McKenna wrote that this past November, the NYRA began construction of a retaining wall needed to build the northern tunnel. That part of the project is expected to be completed in the spring.

“In the near term, the domestic unlocking will allow the NYRA to resurface the Belmont track and determine the feasibility of adding synthetic surfaces to the current configuration,” wrote McKenna. “With the significant and permanent reduction of backyard space due to UBS Arena, the courtyard will become a space used by fans during major events. In addition, the NYRA aspires to provide open space to the community around Belmont Park.”

By comparison, the NYRA’s revival of what was once known as the Wilson Chute in Saratoga would be a much easier project to complete. Kozak said he expected it to take eight weeks and be usable at this summer’s meeting.

The original slide, which has been incorporated with the Saratoga track upgrade in 1902, is shown on the old Saratoga track map as a nearly 90 degree carved section where the straight house meets the clubhouse turn , running parallel to Nelson. Main street.

The closest example in racing in North America is the current one-mile slide at Ellis Park, which decades ago was actually modeled after Saratoga’s Wilson Slide.

The NYRA’s mile slide was scrapped after the 1972 season to make way for parking. It was brought back briefly in 1992, but it wasn’t a true slide as a makeshift configuration where mile races started in the first leg.

“Fortunately everything is still intact from when the slide stopped working,” says Kozak. “This is a relatively simple construction process.
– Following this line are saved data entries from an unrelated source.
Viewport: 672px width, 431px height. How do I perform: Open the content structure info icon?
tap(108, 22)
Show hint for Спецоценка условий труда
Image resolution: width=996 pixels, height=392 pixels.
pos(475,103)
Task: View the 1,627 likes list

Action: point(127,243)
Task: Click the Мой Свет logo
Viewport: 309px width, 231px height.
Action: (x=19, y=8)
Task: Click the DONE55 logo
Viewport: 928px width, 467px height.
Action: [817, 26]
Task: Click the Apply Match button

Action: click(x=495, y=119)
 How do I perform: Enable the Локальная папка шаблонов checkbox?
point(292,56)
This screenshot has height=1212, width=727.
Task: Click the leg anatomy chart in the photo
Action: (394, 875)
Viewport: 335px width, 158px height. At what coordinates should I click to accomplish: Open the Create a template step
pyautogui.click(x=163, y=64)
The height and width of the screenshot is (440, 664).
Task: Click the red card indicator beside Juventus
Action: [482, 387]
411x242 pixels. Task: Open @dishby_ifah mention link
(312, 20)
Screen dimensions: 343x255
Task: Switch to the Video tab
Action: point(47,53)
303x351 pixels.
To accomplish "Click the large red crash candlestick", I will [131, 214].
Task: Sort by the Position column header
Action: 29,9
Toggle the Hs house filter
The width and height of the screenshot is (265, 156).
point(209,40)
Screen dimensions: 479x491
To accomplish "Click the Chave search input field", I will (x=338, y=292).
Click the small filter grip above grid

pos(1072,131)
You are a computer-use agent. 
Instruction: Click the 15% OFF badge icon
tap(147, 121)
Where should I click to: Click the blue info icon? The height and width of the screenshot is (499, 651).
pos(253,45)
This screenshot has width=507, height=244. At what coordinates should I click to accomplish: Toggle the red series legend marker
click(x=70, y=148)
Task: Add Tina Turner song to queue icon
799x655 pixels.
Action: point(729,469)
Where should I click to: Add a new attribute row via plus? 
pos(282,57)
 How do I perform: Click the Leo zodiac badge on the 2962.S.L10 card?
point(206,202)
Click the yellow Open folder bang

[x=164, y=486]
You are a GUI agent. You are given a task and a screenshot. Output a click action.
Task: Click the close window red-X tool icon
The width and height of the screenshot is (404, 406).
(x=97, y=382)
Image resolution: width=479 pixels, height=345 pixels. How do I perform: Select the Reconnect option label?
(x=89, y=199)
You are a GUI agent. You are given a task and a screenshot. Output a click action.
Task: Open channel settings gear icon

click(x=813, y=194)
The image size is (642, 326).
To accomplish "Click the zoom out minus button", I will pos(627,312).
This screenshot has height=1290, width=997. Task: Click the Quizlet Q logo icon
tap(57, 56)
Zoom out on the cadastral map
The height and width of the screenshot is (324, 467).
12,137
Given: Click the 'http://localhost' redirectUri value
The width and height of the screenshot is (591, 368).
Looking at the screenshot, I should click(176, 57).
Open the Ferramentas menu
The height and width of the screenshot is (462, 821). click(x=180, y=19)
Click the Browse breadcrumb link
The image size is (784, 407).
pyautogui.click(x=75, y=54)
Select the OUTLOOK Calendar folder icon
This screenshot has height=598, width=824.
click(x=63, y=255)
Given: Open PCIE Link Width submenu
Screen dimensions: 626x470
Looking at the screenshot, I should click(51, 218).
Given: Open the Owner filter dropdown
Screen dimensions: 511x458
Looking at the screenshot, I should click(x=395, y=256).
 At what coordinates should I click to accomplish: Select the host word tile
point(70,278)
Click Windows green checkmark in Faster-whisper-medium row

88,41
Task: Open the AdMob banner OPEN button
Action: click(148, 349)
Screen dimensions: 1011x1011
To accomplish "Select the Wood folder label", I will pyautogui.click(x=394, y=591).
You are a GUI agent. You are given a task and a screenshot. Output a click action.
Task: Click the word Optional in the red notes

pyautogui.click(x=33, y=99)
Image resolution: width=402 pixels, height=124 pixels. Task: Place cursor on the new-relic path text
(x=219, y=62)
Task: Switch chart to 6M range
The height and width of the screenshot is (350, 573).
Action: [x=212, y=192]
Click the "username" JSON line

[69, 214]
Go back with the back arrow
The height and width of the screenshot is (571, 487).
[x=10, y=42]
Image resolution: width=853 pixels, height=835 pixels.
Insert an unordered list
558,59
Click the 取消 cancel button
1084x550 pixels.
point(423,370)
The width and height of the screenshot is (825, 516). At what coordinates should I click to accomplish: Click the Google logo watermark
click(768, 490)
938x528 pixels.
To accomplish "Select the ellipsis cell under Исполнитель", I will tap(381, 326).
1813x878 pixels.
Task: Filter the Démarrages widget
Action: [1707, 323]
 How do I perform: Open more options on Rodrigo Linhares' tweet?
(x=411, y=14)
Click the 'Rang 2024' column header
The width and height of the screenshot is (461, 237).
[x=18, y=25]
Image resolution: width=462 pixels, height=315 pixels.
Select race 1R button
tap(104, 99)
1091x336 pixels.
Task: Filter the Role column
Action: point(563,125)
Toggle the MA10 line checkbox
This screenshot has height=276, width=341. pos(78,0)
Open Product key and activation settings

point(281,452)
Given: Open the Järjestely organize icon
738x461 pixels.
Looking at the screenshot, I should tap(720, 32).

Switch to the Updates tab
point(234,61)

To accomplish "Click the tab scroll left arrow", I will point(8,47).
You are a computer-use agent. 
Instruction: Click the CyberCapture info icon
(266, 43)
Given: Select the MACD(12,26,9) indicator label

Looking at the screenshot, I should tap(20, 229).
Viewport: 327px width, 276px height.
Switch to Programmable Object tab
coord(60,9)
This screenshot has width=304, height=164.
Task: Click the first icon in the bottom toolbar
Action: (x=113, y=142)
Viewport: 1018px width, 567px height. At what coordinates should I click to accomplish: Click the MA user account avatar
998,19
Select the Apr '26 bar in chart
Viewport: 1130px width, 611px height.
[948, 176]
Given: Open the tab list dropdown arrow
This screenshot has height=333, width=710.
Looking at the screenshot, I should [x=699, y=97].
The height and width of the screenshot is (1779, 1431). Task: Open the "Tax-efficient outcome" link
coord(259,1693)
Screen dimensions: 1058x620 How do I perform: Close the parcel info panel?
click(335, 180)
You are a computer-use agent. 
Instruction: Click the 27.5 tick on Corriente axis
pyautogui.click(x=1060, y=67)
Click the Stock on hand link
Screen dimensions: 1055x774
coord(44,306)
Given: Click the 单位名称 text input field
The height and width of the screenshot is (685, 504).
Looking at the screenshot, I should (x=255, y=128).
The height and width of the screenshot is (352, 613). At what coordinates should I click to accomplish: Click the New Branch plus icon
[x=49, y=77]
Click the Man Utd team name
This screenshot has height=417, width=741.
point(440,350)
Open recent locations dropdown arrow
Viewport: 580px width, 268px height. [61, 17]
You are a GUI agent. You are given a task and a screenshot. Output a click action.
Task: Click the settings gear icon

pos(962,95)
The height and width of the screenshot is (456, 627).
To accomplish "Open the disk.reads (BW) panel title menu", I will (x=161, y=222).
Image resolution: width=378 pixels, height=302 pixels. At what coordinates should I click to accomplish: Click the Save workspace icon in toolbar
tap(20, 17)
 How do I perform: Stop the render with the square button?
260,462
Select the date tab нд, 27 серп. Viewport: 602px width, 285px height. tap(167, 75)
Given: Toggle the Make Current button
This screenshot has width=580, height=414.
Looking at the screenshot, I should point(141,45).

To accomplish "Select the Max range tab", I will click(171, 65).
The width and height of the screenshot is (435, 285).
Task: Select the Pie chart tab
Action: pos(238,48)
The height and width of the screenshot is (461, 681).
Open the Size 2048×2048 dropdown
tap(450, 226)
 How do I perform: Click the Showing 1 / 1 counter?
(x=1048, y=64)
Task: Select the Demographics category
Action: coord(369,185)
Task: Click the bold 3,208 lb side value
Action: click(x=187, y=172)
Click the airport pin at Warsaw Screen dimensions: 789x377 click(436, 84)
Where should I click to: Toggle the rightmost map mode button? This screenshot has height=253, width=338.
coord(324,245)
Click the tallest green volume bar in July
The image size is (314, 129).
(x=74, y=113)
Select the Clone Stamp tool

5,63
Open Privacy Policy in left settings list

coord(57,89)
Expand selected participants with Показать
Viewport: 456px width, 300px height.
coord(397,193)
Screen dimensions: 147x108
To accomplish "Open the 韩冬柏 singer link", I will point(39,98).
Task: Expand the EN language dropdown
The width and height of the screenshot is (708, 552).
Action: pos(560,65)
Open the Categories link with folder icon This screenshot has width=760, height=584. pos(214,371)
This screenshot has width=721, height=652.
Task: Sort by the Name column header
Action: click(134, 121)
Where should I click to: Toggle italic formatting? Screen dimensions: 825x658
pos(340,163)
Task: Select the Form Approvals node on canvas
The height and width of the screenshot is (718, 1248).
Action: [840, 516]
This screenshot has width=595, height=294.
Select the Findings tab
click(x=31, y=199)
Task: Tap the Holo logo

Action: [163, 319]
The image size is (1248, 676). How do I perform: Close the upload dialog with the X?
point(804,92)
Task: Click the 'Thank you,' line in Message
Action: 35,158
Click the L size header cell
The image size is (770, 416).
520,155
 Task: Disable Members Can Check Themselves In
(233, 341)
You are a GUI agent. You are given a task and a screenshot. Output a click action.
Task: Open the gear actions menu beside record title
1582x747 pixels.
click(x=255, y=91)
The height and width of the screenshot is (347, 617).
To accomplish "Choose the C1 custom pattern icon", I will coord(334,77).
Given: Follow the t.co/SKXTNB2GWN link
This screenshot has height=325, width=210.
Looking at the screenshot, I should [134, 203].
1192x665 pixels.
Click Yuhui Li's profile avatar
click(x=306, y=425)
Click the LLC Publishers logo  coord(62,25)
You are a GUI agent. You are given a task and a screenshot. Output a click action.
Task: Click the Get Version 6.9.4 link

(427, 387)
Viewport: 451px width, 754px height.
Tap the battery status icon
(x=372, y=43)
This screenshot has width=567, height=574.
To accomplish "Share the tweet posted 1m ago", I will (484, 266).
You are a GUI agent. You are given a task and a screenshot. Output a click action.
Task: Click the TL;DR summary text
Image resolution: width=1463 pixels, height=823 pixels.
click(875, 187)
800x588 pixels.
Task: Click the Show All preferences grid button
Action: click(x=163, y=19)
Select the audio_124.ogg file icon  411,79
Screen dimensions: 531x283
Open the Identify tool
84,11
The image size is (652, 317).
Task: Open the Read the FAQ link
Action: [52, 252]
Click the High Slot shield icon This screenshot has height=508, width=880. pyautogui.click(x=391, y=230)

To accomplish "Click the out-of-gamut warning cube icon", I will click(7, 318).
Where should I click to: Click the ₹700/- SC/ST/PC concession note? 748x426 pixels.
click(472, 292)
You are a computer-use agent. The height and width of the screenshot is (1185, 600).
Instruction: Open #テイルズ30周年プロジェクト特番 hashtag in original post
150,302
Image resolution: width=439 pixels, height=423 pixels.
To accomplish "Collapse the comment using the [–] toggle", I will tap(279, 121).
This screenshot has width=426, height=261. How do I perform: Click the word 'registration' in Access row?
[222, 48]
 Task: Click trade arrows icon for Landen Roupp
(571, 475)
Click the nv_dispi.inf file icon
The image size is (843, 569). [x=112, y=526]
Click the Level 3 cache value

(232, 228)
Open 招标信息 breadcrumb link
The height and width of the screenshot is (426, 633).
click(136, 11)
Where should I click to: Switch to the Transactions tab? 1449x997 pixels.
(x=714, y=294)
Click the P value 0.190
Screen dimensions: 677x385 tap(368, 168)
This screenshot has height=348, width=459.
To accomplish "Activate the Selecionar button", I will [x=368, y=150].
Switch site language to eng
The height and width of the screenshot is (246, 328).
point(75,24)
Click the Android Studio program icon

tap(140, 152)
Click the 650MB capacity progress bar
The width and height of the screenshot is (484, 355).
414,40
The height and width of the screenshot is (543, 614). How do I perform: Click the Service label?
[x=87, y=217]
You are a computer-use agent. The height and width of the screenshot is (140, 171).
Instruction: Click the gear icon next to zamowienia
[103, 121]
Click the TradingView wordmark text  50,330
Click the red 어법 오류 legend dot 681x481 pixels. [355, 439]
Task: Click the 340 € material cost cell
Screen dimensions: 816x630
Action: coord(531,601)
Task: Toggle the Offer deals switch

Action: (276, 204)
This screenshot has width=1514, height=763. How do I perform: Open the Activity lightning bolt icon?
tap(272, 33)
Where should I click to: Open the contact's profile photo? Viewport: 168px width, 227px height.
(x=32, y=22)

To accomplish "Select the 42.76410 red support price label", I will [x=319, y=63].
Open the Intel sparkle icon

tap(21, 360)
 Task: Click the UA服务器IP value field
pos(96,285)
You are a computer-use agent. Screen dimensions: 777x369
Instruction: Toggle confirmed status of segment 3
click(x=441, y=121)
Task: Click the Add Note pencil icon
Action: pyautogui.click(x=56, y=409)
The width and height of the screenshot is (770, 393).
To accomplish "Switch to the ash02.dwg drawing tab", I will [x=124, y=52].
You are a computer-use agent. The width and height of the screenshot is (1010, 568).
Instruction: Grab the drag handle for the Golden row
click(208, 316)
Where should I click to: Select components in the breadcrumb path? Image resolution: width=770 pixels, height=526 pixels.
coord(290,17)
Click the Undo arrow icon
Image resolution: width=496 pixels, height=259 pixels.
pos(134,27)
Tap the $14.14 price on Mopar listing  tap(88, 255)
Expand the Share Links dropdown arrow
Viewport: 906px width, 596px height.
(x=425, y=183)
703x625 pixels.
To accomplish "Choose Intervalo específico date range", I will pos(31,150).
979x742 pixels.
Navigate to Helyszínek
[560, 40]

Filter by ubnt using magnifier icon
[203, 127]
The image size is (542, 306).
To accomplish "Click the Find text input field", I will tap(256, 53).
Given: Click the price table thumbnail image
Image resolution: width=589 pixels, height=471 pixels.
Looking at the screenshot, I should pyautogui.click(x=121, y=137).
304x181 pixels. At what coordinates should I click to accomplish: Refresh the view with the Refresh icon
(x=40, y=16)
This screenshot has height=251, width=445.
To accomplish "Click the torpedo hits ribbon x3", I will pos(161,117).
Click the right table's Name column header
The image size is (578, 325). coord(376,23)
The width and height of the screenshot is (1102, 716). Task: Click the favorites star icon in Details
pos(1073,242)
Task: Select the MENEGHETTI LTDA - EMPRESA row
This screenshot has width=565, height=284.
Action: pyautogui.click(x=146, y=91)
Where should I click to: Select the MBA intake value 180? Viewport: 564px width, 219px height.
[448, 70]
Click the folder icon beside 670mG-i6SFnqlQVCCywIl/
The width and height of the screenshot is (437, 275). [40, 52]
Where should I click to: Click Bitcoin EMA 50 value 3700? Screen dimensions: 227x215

When we rebuilt the main track, we designed the elevation with the elevation on the outside for a smooth transition from the slide to the main track…

“What has changed from the old slide is that you now have a safety rail on the inside of the track,” continued Kozak. “In addition, we also want to extend the full leg. So basically, the placement of the chute, we’re going to extend that part of the track about five to nine feet toward the harrow. It doesn’t affect anything there other than a camera stand that hasn’t been used for the past six years…

“So we can have our full-size starting gate fit in there; there’s a wider slide so it doesn’t get crowded when it’s your turn. We’ll also change the angle it ties to the turn so that it’ll drop a few degrees from where it’s tied. And now with the new design of the temporary or removable rail coming out of the chute, that’s something we feel will be very, very useful for a racing product…

“We will do it this spring. We’ll start on the outside rail… pull the poles out, set all that up, then [finish it] once the frost comes out of the ground. This is a very simple construction,” said Kozak.

“I don’t believe this is going to be something that is used with multiple races in one day. But it will certainly give us the added benefit of being precise [mile] distance,” said Kozak.

Kozak adds that picnic facilities along the slide (in areas that were used for adjustments last year) will likely be incorporated into the design.

McKenna writes: The trough is supported by the Saratoga Springs Conservancy.